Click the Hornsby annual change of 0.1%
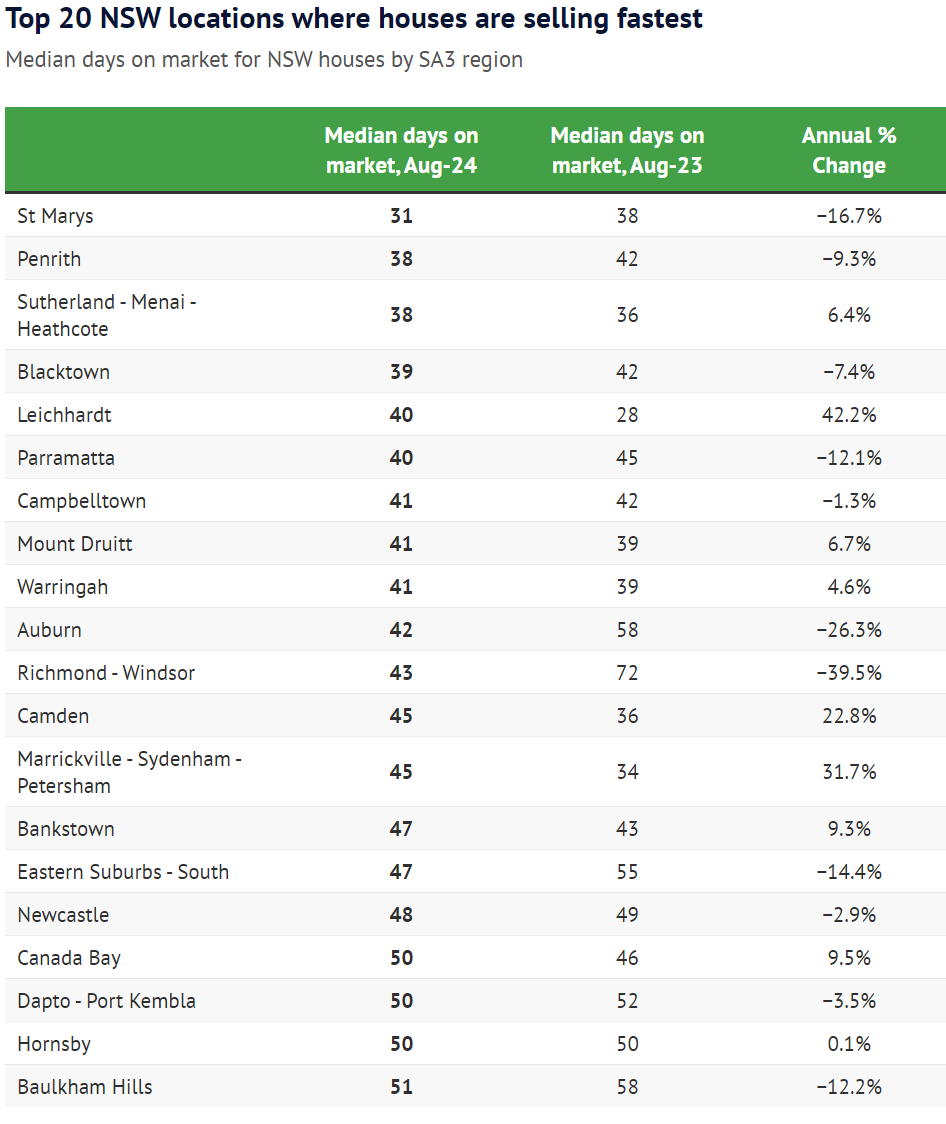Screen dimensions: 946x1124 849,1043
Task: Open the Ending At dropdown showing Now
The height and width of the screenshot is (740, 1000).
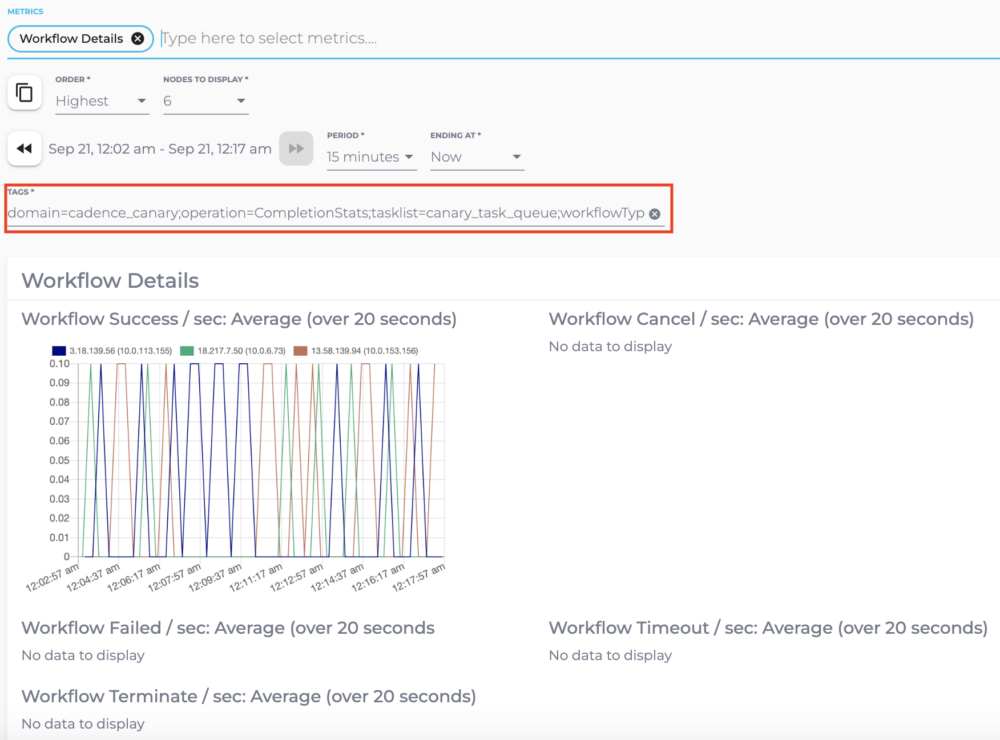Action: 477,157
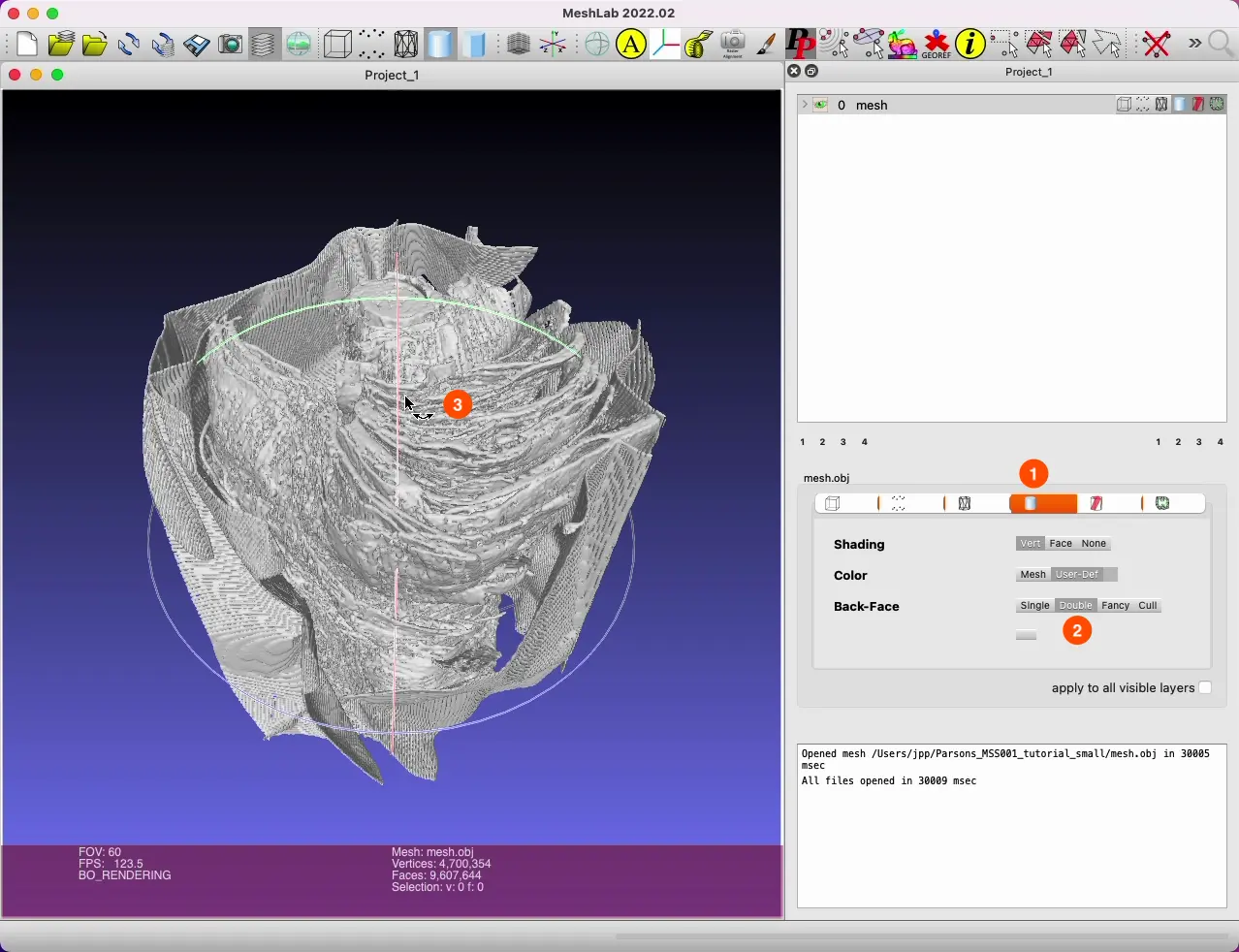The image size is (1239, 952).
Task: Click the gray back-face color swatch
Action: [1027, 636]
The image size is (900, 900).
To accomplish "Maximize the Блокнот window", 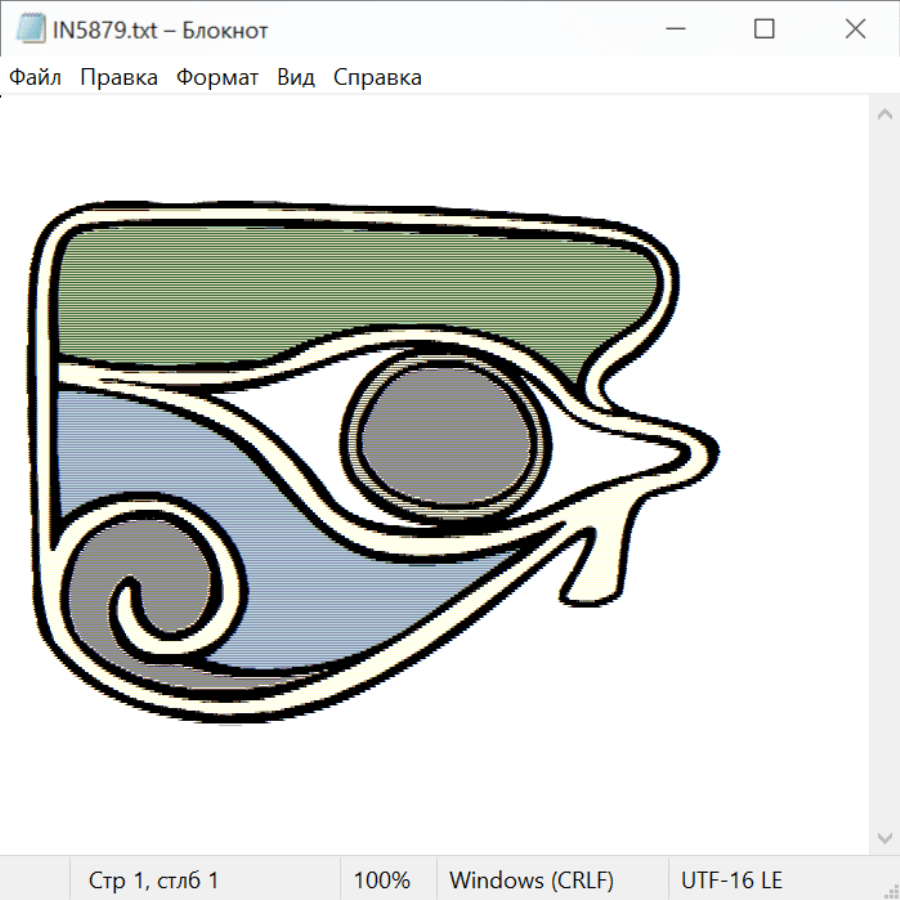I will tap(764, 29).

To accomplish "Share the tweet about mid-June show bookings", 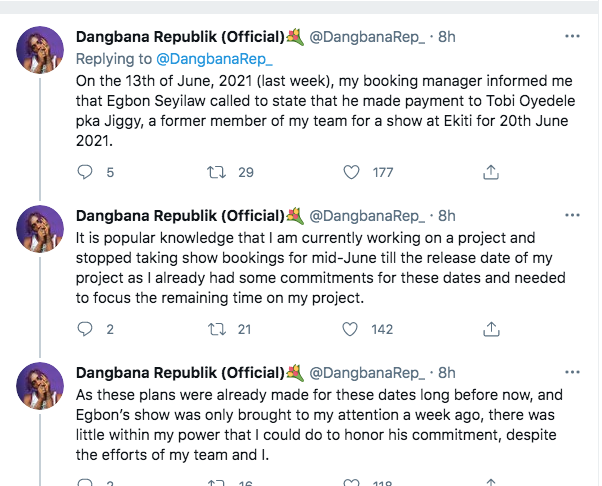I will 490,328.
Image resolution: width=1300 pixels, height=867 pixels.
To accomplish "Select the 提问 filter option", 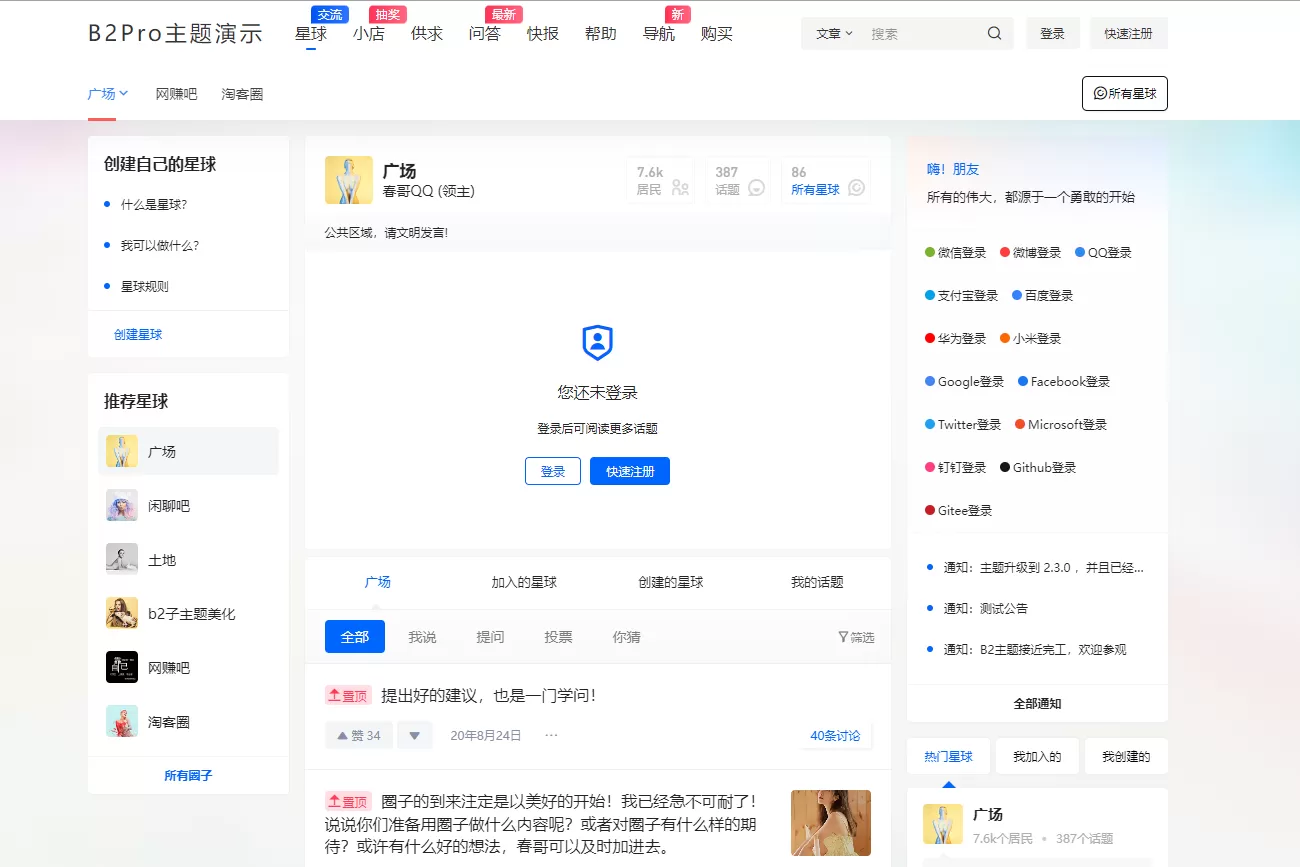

——

→ **Task description**: Write out the lines of the entries above exactly, beginning with the first and ending with the line that contains "Task: Open the Ending At dropdown showing Now". No picture goes in.

→ **Response area**:
Click the Hornsby annual change of 0.1%
Screen dimensions: 946x1124 849,1043
Task: Open the Ending At dropdown showing Now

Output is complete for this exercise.